# [WHAT IS NEEDED]
Collect every line of the entries below that contains the word "beside". Case counts.
SUPPLIED MATERIAL start
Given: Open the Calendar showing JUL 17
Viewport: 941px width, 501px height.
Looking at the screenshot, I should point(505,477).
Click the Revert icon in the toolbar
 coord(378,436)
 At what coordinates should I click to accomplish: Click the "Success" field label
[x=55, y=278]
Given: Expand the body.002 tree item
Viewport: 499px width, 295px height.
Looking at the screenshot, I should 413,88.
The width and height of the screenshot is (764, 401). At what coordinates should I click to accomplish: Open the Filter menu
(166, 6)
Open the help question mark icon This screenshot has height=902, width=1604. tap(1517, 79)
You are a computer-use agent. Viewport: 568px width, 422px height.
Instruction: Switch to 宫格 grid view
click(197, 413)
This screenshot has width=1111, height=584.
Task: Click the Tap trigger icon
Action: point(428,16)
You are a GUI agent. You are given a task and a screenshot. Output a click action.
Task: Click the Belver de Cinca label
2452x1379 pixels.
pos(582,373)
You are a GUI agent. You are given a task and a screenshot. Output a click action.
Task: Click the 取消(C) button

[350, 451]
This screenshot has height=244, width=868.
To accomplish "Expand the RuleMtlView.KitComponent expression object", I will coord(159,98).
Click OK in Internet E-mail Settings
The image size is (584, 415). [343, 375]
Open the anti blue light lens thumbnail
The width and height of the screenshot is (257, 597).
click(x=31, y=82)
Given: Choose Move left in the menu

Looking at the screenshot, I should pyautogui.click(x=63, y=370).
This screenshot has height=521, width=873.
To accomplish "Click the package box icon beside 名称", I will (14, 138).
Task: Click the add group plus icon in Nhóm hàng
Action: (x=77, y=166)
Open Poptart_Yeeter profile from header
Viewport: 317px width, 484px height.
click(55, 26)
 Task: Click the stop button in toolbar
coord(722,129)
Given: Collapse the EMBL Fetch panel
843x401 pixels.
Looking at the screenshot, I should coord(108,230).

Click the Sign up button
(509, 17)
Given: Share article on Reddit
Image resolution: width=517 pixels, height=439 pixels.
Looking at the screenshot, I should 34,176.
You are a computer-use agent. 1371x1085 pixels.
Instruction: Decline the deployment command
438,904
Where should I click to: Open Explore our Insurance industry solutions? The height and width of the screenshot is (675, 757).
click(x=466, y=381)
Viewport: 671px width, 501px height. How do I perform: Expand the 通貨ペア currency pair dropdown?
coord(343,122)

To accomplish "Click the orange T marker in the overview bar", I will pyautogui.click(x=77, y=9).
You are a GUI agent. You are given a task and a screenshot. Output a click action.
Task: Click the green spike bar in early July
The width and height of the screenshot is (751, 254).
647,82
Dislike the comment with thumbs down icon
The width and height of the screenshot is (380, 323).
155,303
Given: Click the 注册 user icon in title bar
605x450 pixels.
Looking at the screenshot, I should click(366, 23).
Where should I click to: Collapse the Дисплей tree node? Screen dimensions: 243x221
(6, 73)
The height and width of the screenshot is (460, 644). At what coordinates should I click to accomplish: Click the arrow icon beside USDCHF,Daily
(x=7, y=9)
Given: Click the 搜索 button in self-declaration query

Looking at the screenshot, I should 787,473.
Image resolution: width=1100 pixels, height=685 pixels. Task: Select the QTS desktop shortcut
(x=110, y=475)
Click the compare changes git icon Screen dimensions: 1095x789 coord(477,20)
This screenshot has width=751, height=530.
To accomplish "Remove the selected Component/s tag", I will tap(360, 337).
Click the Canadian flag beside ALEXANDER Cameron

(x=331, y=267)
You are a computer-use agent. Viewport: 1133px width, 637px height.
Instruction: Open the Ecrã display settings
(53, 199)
SUPPLIED MATERIAL end
# [WORKED SOLUTION]
To accomplish "Click the package box icon beside 名称", I will (14, 138).
The height and width of the screenshot is (460, 644). At what coordinates should I click to accomplish: Click the arrow icon beside USDCHF,Daily
Click the Canadian flag beside ALEXANDER Cameron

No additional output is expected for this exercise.